If you’re thinking about making your college list—or starting to think about thinking about it—one of the factors you’re probably considering is location.

Should you stay local or move far away for college? There are benefits and challenges to each option. Here, students and recent grads share their experiences and identify the key issues that may help you make your location decision.


Harry McLane decided to go to school at the University of Utah in Salt Lake City, about an hour from home. He made the choice because he’s close with his family and wanted to remain that way. He loves being able to see the animals on his family’s farm on a regular basis and reports that living near family “doesn’t cut into dorm life. You have the best of both worlds because if you don’t want to see family, you don’t have to, and if you do want to, you can.”

He does caution that his proximity has one potential drawback: “Surprise [family] visits from time to time.”

Katie McLane, Harry’s sister, made a different choice, deciding to get out of Utah and head to Seattle University in Washington. She reports that the decision worked out well for her. Katie loves the freedom and says she’s more independent now because she wasn’t able to rely on her mother to help her figure out day-to-day basics. “I feel like I have a greater sense of how things work—health care, getting prescriptions, and finding good doctors who take my insurance.”

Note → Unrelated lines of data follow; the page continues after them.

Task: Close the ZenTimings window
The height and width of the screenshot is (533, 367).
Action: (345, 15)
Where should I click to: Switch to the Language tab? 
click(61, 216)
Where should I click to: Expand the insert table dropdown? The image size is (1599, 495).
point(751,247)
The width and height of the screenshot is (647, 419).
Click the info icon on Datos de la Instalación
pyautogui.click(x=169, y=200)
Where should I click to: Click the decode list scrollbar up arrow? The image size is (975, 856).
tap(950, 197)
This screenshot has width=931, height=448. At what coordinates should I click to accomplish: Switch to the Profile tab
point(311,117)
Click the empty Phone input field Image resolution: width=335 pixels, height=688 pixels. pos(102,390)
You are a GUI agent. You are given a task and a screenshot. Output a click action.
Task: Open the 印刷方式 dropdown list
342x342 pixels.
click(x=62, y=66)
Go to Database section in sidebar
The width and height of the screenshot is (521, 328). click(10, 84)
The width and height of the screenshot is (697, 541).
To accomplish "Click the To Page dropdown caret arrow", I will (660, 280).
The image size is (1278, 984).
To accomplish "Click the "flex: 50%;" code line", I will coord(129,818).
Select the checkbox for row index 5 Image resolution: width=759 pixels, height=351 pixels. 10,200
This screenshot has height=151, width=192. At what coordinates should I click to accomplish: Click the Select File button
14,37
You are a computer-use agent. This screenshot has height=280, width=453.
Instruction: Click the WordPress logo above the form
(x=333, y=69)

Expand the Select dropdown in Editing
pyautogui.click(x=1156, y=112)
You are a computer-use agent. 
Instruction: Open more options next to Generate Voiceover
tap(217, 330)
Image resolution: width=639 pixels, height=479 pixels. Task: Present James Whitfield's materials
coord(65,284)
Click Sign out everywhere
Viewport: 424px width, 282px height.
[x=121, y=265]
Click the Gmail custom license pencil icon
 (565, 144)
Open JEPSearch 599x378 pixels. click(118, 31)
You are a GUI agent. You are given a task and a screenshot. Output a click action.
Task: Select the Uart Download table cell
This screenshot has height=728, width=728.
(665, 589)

However, she says she misses her family “at a whole new level” now that she’s away. So, the freedom does come with some homesickness.

Fresh Start

Matthew Erikson went to school at DePaul University in Chicago, a four-hour train ride away from his hometown, because he was seeking a fresh start socially. He cautions that a fresh start can be a positive or a negative, depending on your personality. “I’m comfortable meeting new people,” he says. A fresh start may not be as compelling to someone less comfortable meeting strangers. Harry McLane, for example, reports that he really enjoys going to school near home because he likes being familiar with the town and appreciates not having to acclimate to somewhere new.

Virginia Peay attends Liberty University in Lynchburg, Virginia, only an hour’s drive from home. Several people from her high school go to college with her now. “While it’s nice to see a familiar face every now and then, I wanted college to be a clean slate. I wanted the chance to show everyone the real me and not the person everyone thought I was in high school.” Sometimes, she says, it’s like she never left high school.


Despite her desire to reinvent herself at college, Peay stayed close to home for financial reasons. “The big thing was money,” she says. There are definitely costs and savings to consider when determining your distance from home. Beyond in-state tuition, there are also transportation costs for you—and potentially your family—as well as living expenses if your school is in a pricier location.

Erikson says, “The closer you go to home, the less expensive.” However, he really wanted to experience a city school. He was looking for a completely different culture than his hometown of East Lansing, Michigan. He wound up at school in Chicago because he “was able to use scholarships to make it comparable” to a local state school. He says it was still slightly more expensive to go away for school, but worth it to him.

Consider your goals for the next four years and prioritize what you want out of your college experience. After taking your time to weigh the pros and cons, you’ll be able to figure out what distance from home is right for you.